An Open Letter From Miley’s Foam Finger


Dear Public,

I think it only fair that you hear my side of the story, but to do that we must start at the very beginning. 

I was born in a production plant in Ohio where I lived out a humbled childhood. From as far back as I can remember I dreamed of becoming something great. However, my parents weren’t as optimistic for my future. 


Before their retirement they both worked long nights as foam curlers. I don’t blame them for their pessimism. Bratty little girls laid on them night after night just so they could awake the next day with perfectly coiffed ringlets for school picture day. I won’t lie. It took a toll on them after a while. They eventually became so jaded by the polyethylene industry that they didn’t think I would ever grow up to be anything more than a packing peanut. 

I still had dreams, though. I hoped to one day make it to Nashville where I would line the walls of a recording studio. While functioning as soundproofing material I would also witness stars being born and hear songs long before they would ever be released to the public.

When I found out I was going to be turned into a foam finger I was disappointed, but only slightly. I had proved my parents wrong. I was destined for greatness and I eagerly anticipated the fan that would one day don me in celebration of their favorite team. I yearned to be held high above a roaring stadium crowd. “Who cares if I end up in the hands of a New York Jets fan. I also make a really great seat cushion,” I thought.

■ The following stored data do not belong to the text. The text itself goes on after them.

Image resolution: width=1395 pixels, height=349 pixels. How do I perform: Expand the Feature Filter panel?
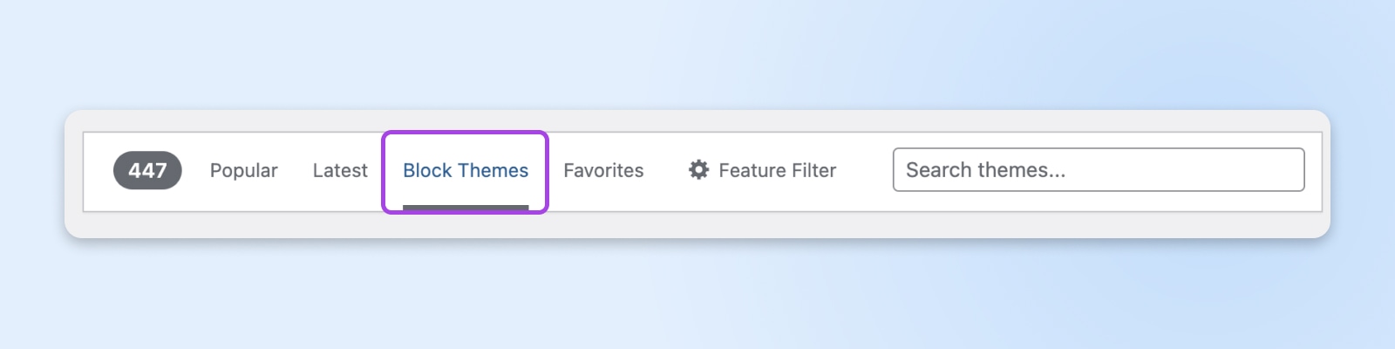tap(776, 170)
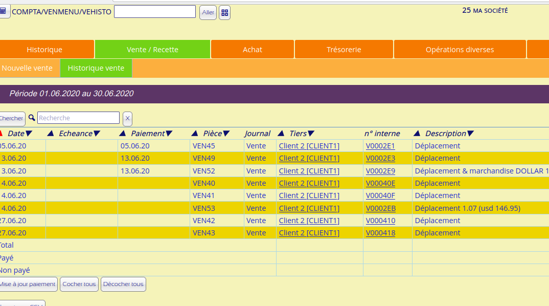The width and height of the screenshot is (549, 306).
Task: Switch to the Historique tab
Action: tap(44, 50)
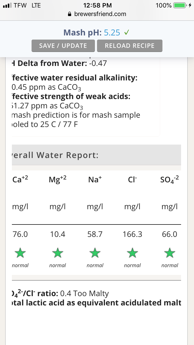Viewport: 194px width, 345px height.
Task: Tap the padlock icon beside brewersfriend.com
Action: 70,14
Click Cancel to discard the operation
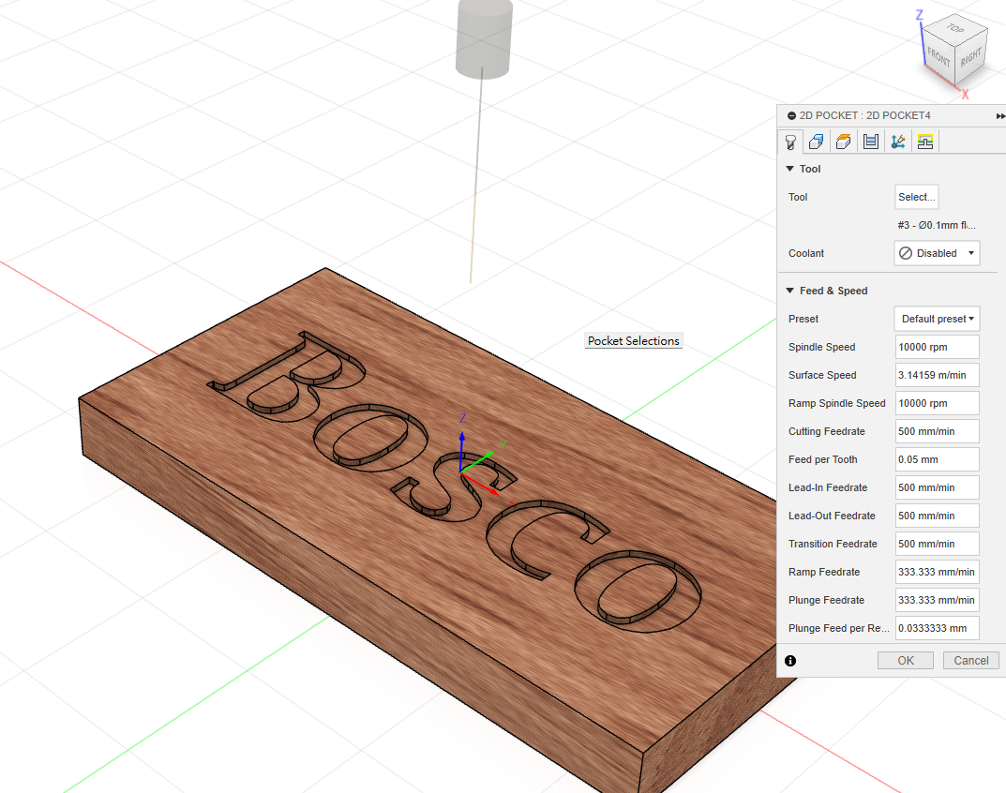Image resolution: width=1006 pixels, height=793 pixels. pos(970,661)
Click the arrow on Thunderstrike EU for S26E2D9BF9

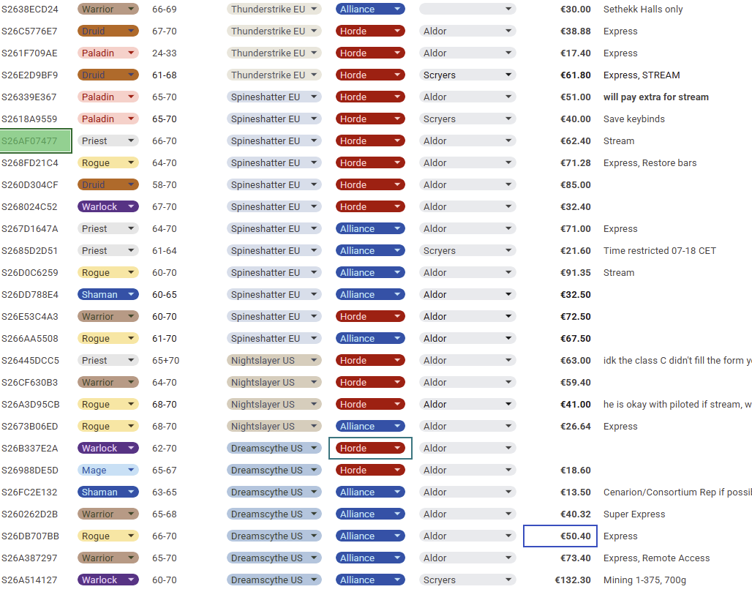pos(314,75)
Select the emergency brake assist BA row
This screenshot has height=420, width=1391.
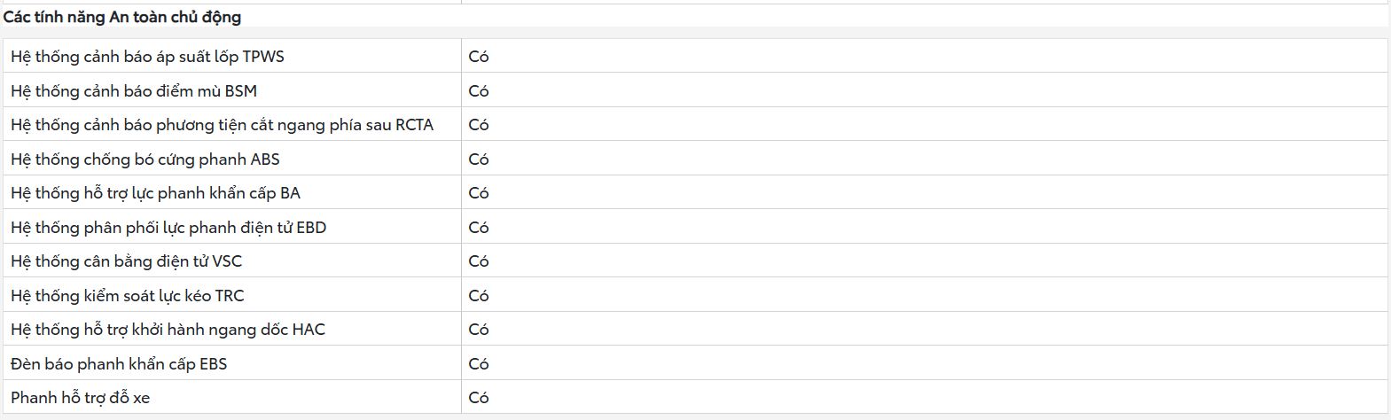[x=695, y=192]
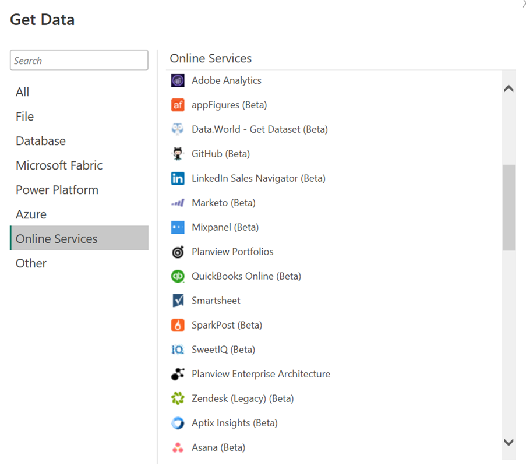Image resolution: width=526 pixels, height=473 pixels.
Task: Switch to the All category
Action: pos(23,92)
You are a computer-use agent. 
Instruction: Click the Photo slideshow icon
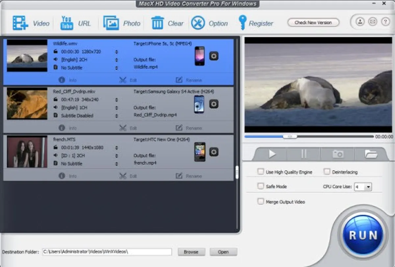pyautogui.click(x=111, y=23)
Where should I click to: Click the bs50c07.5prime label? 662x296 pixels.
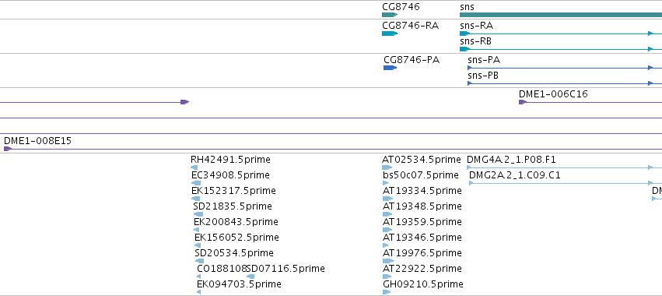click(421, 175)
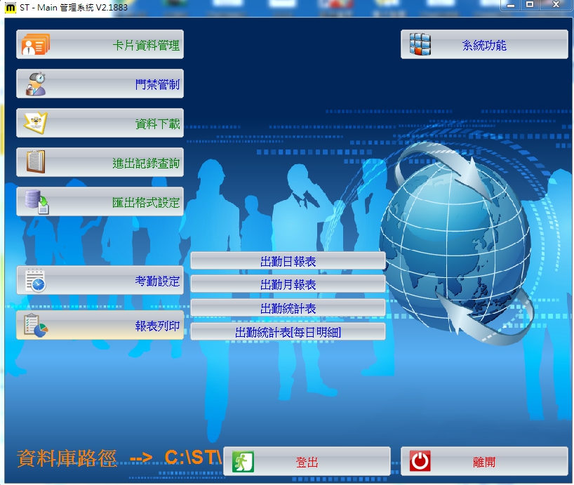This screenshot has height=485, width=574.
Task: Click the 匯出格式設定 database export icon
Action: tap(35, 202)
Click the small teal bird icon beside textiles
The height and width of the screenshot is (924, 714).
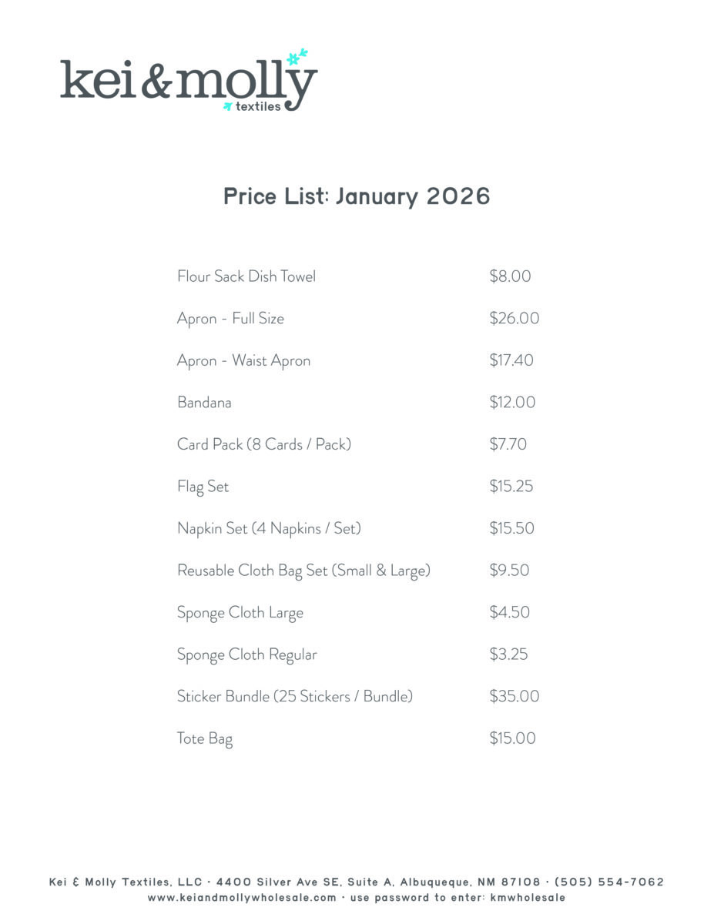pyautogui.click(x=227, y=106)
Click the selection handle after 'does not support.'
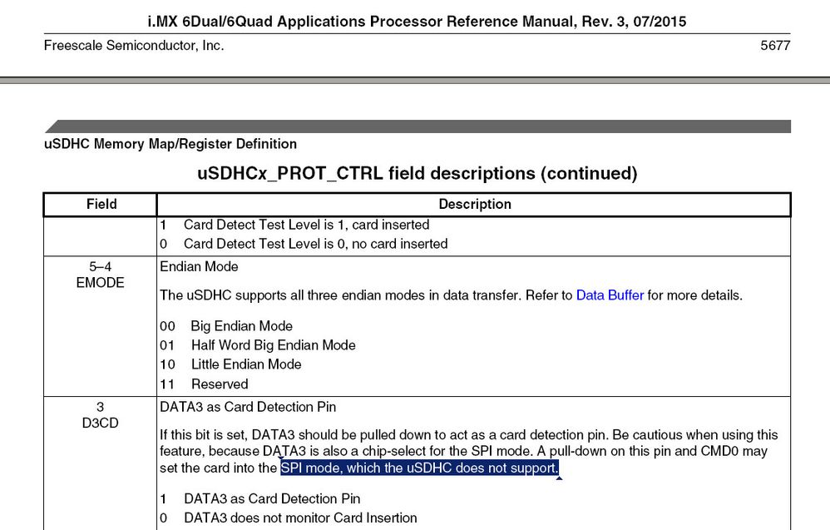The height and width of the screenshot is (530, 830). pyautogui.click(x=559, y=478)
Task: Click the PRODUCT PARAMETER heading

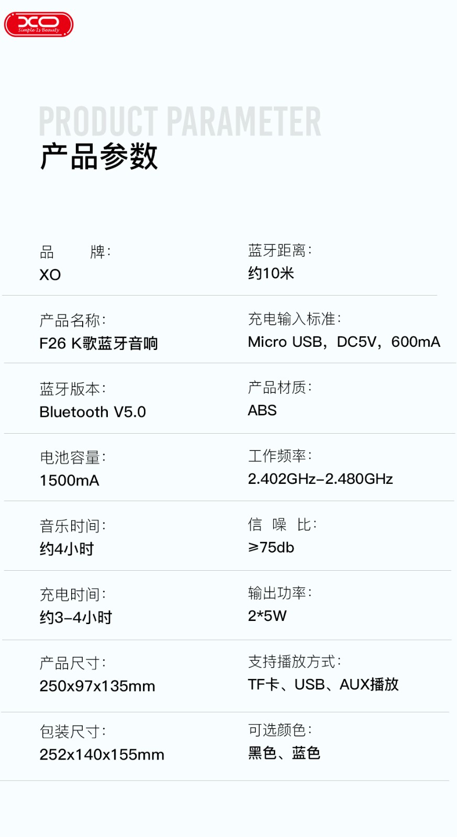Action: (x=180, y=121)
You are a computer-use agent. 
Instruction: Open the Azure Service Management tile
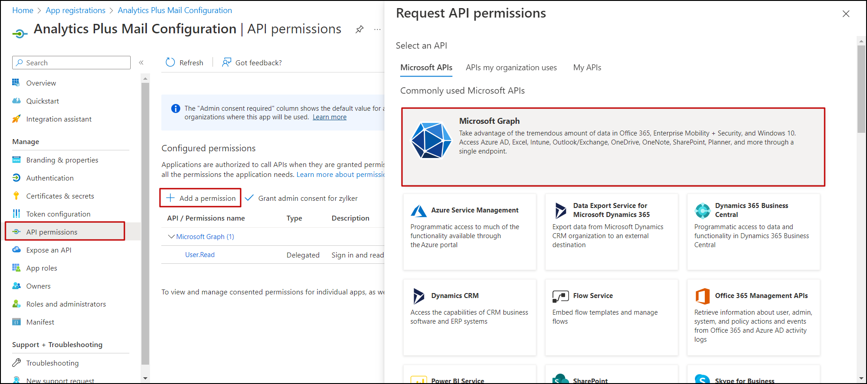click(x=469, y=231)
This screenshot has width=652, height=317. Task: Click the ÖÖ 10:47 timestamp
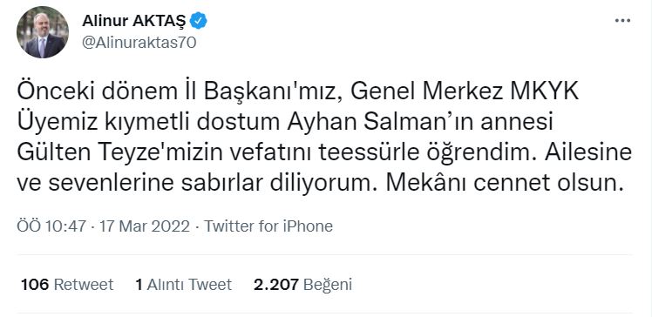[51, 226]
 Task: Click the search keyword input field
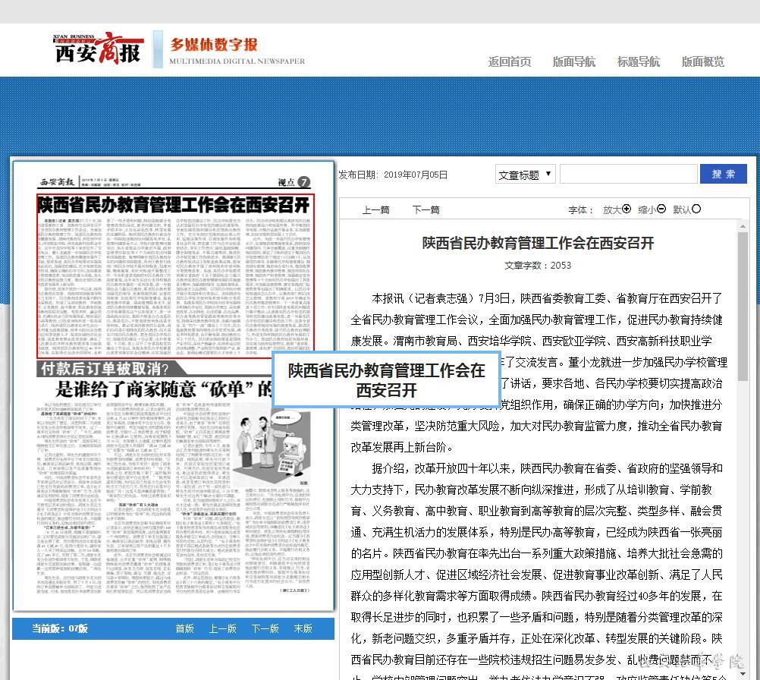pos(628,175)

Flash forward to August 25, 2013 when I was pulled out of a box and handed to a person holding a microphone. I could hear singing and a cheering crowd, but something told me this wasn’t a football game. My memory of what happened next is fuzzy. Despite blacking out several times, I do know that the girl with the microphone violated me in ways I could have never imagined. 

I awoke some time later on a dusty closet shelf where I remain to this day contemplating my existence. This is not the future I had hoped for. I assure you that if I could hold up a different finger I would.

Will I ever be used for something wholesome? 

Will a good samaritan ever come along and douse me with bleach to kill what I’m fairly certain is a severe case of herpes?

My parents were right. I should’ve been a packing peanut.